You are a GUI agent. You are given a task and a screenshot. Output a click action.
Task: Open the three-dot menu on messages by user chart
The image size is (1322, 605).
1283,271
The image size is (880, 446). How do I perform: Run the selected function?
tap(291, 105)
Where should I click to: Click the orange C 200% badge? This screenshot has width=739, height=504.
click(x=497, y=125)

##########

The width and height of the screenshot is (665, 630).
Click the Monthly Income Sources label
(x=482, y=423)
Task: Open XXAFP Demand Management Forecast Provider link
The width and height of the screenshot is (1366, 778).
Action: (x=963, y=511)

##########

(TASK DESCRIPTION) Go through the listing above and return every line where the word "Open" occurs.

(WRITTEN ANSWER)
Task: Open the three-dot menu on messages by user chart
Task: Open XXAFP Demand Management Forecast Provider link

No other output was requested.